START Material supplied

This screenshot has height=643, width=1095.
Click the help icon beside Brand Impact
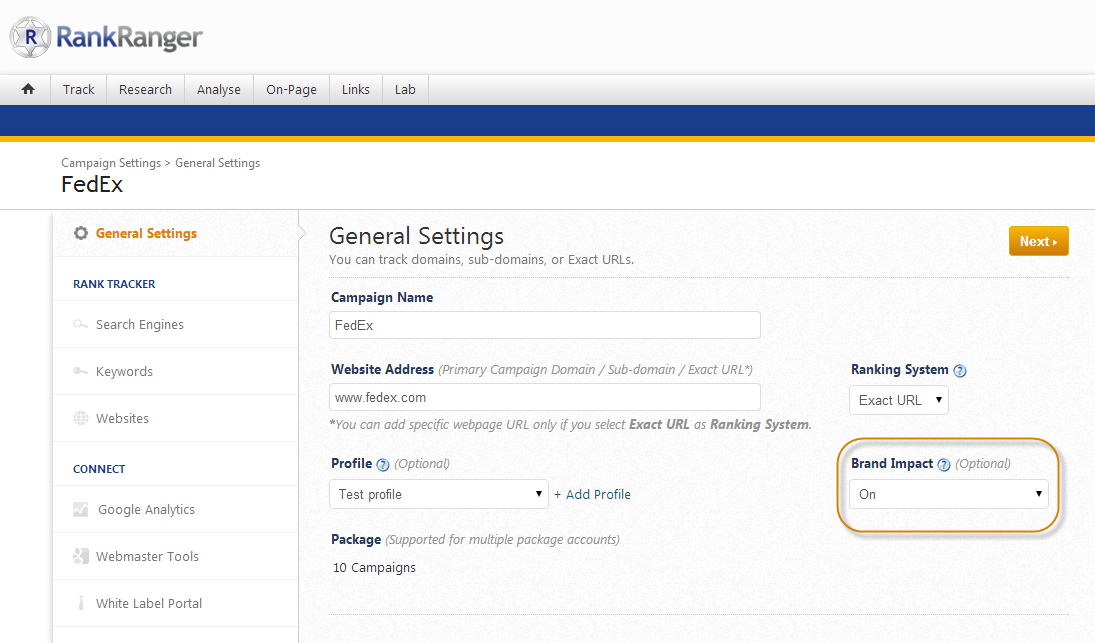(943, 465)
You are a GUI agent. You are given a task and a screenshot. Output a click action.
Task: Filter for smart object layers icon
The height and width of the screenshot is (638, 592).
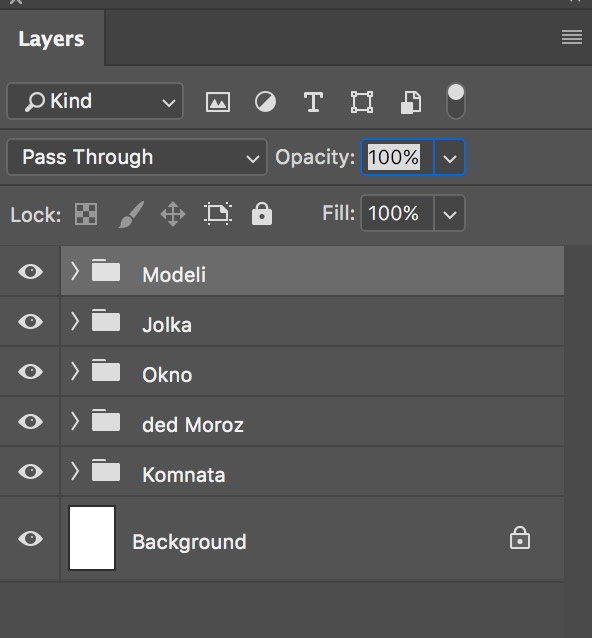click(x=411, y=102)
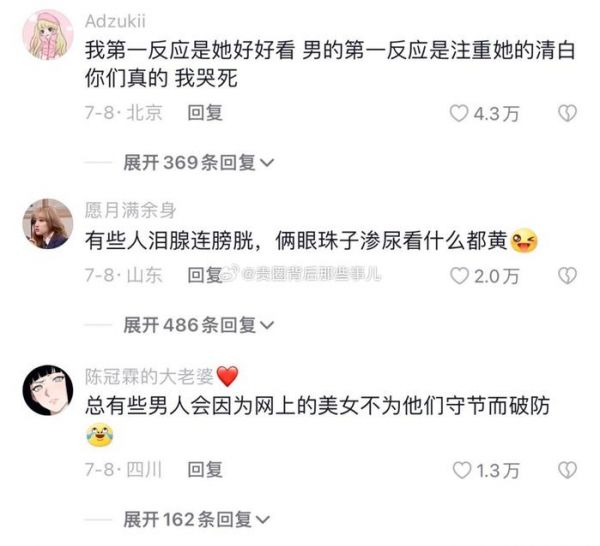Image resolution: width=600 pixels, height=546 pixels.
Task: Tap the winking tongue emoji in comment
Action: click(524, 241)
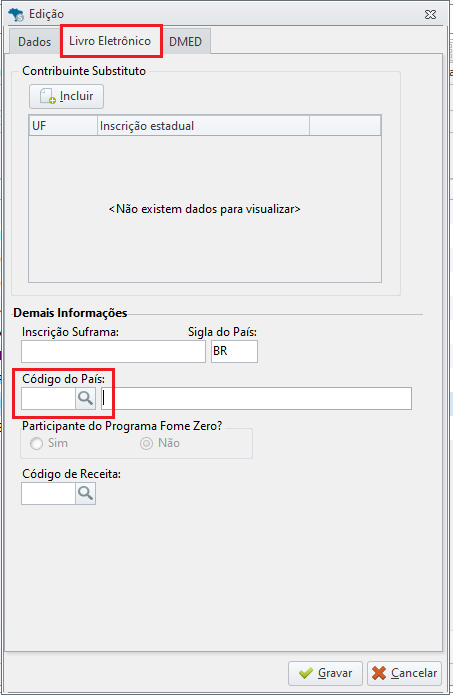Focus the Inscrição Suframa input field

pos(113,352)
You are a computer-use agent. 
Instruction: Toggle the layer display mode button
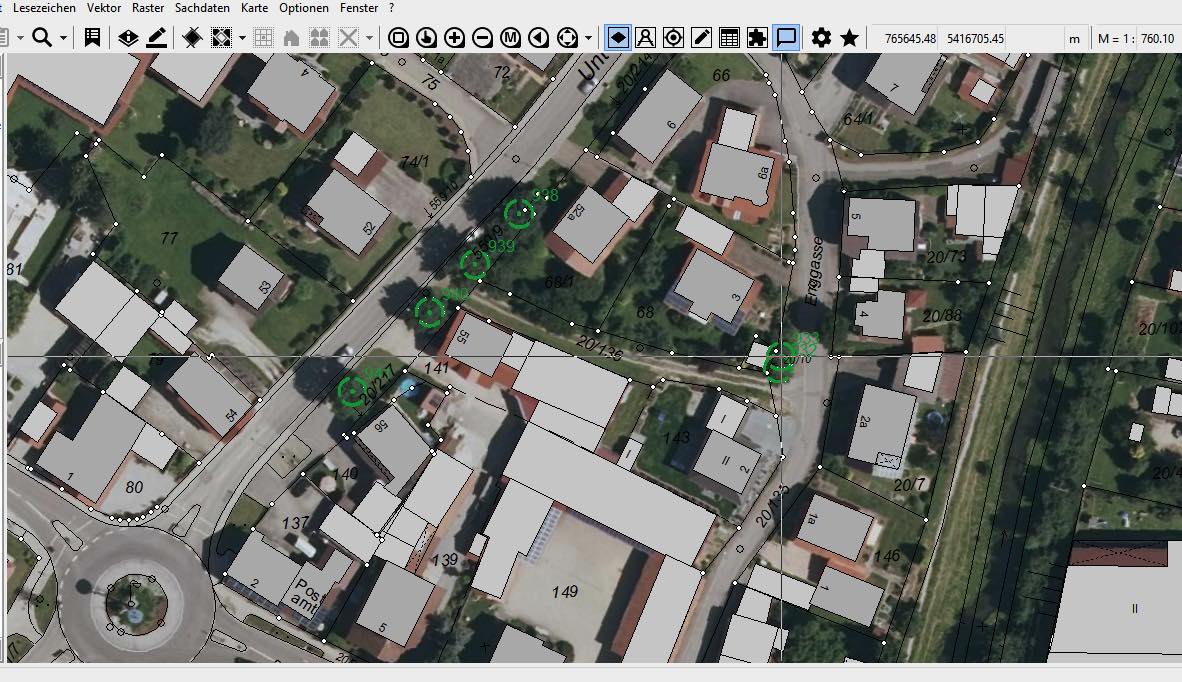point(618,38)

END Material supplied
START Material supplied

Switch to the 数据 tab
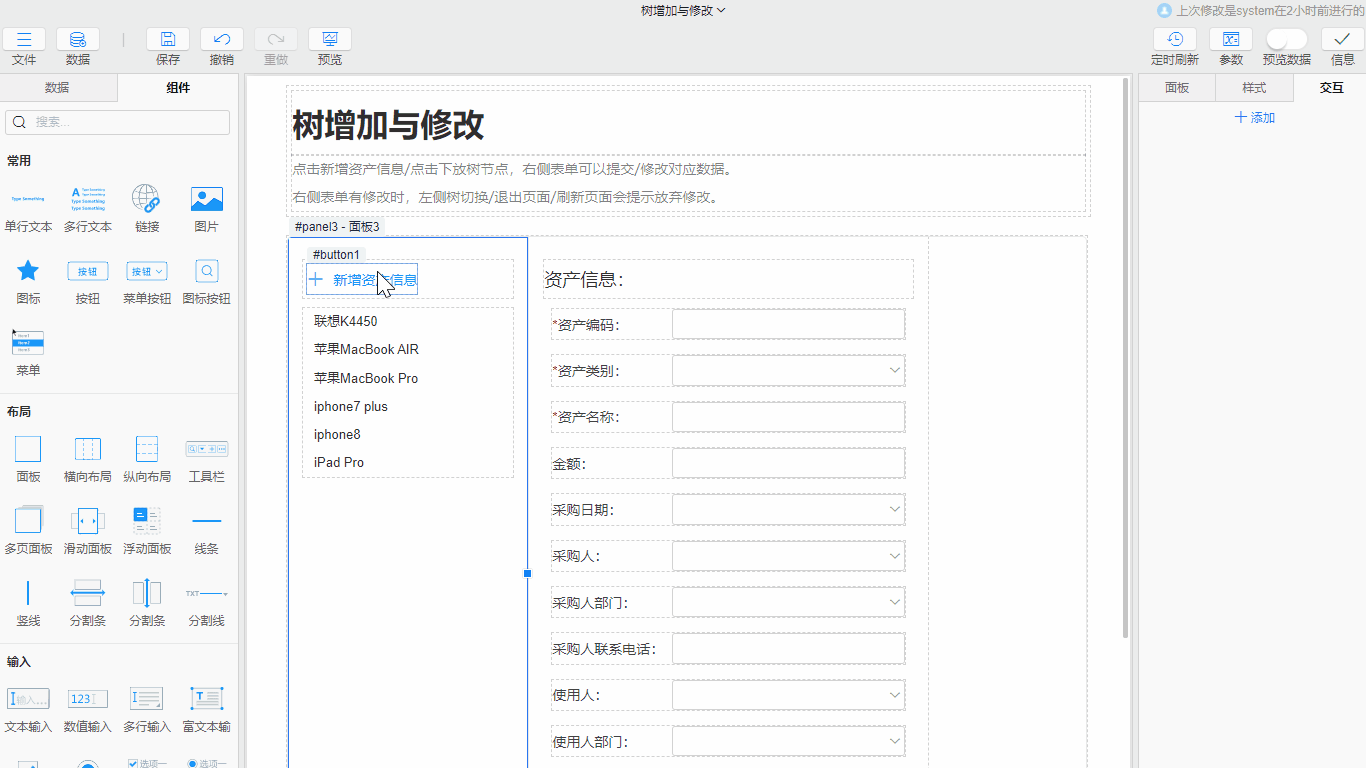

END Material supplied
START Material supplied

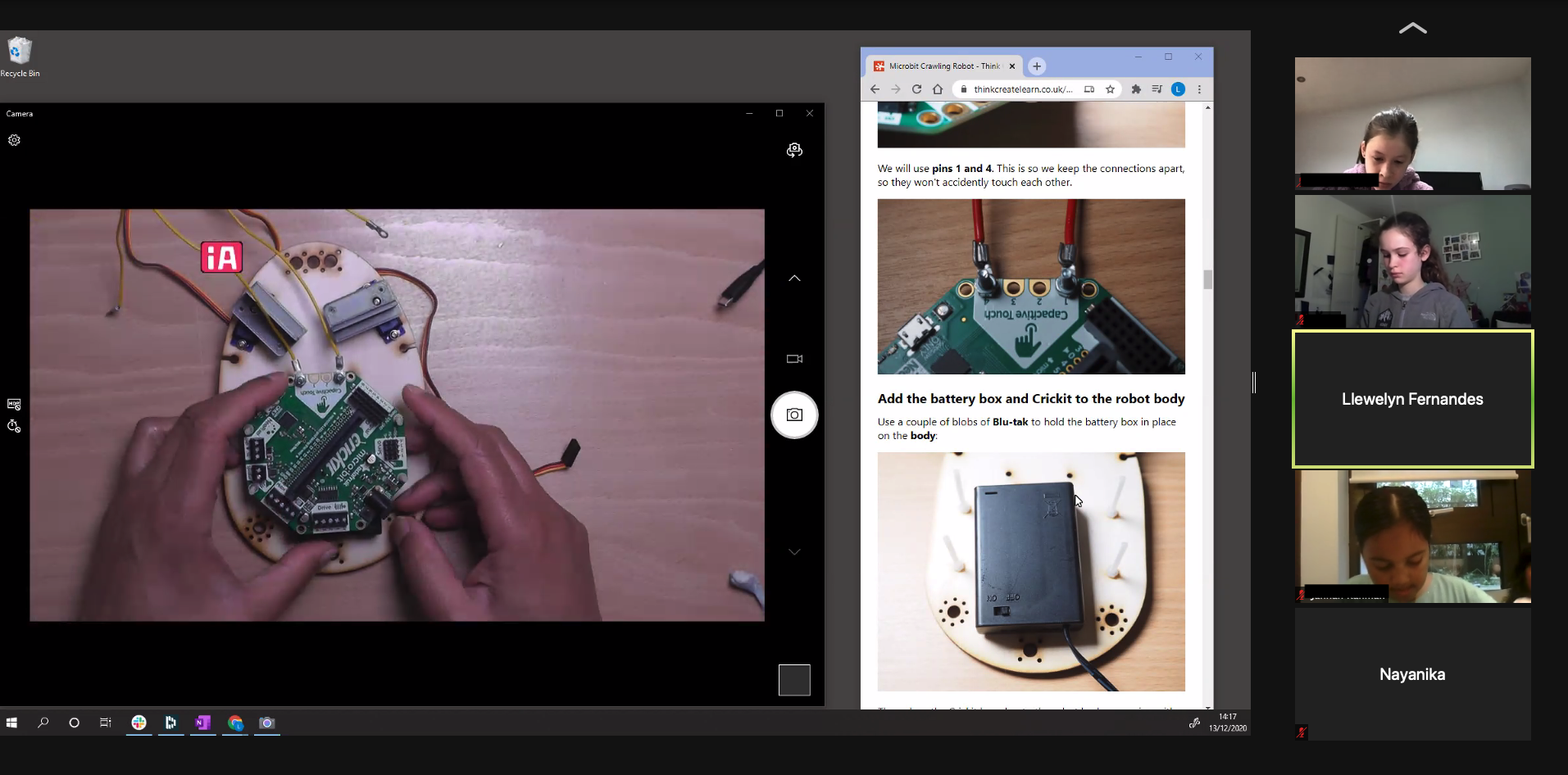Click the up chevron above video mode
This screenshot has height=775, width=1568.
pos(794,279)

END Material supplied

What the task requires –
Scan the material above for the word "agent". Copy each line where it occurs.

The completed task –
You are a GUI agent. You are given a task and a screenshot. Output a click action.
You are a computer-use agent. 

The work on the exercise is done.